** Start of ENTRIES SHOWN **

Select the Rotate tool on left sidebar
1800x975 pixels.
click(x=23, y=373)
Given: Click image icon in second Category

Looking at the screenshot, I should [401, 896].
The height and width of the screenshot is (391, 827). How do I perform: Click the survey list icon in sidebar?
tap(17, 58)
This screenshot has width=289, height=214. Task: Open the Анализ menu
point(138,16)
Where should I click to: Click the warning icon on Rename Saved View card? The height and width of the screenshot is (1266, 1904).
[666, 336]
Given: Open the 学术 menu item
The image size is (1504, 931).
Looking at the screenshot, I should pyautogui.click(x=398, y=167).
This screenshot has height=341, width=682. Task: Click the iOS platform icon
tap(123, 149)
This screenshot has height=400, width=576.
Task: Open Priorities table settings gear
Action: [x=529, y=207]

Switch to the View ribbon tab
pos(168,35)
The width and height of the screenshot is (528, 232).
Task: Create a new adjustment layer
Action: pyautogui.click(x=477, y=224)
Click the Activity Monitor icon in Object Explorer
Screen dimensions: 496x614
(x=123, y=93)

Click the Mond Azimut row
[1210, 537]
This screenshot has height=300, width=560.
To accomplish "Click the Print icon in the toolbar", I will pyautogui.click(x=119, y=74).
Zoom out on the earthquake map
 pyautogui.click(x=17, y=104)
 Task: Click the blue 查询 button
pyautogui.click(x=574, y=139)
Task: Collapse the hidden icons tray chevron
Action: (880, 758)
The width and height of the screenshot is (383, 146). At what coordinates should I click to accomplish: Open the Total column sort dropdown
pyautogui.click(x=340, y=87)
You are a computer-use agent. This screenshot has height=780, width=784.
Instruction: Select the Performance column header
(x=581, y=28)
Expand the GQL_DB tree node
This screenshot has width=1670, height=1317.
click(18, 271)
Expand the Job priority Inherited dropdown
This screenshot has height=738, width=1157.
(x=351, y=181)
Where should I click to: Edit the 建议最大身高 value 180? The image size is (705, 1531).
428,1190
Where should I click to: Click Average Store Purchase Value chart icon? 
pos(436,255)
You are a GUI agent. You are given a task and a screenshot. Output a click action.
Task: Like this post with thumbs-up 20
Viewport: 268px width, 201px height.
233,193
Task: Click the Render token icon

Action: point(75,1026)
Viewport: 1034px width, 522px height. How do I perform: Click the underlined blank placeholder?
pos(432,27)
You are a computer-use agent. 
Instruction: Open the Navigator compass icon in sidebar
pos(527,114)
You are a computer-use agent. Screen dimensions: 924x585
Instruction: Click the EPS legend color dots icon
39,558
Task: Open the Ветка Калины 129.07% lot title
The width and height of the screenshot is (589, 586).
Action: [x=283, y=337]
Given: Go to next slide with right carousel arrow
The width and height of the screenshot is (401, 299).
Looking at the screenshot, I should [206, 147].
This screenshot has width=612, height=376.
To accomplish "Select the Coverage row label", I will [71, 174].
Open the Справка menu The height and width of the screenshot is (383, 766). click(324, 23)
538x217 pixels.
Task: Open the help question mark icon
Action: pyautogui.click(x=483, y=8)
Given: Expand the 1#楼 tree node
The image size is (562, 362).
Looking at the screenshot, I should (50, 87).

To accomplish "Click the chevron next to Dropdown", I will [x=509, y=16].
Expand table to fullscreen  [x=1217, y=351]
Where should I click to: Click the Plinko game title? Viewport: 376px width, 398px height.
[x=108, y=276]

** End of ENTRIES SHOWN **

CHALLENGE:
Format the material as a numbered list, starting at the line containing "You are a computer-use agent. This" and ending at the line containing "pos(436,255)", with both of those lines included and any blank lines omitted.

RESULT BELOW:
1. You are a computer-use agent. This screenshot has height=780, width=784.
2. Instruction: Select the Performance column header
3. (x=581, y=28)
4. Expand the GQL_DB tree node
5. This screenshot has width=1670, height=1317.
6. click(18, 271)
7. Expand the Job priority Inherited dropdown
8. This screenshot has height=738, width=1157.
9. (x=351, y=181)
10. Where should I click to: Edit the 建议最大身高 value 180? The image size is (705, 1531).
11. 428,1190
12. Where should I click to: Click Average Store Purchase Value chart icon? 
13. pos(436,255)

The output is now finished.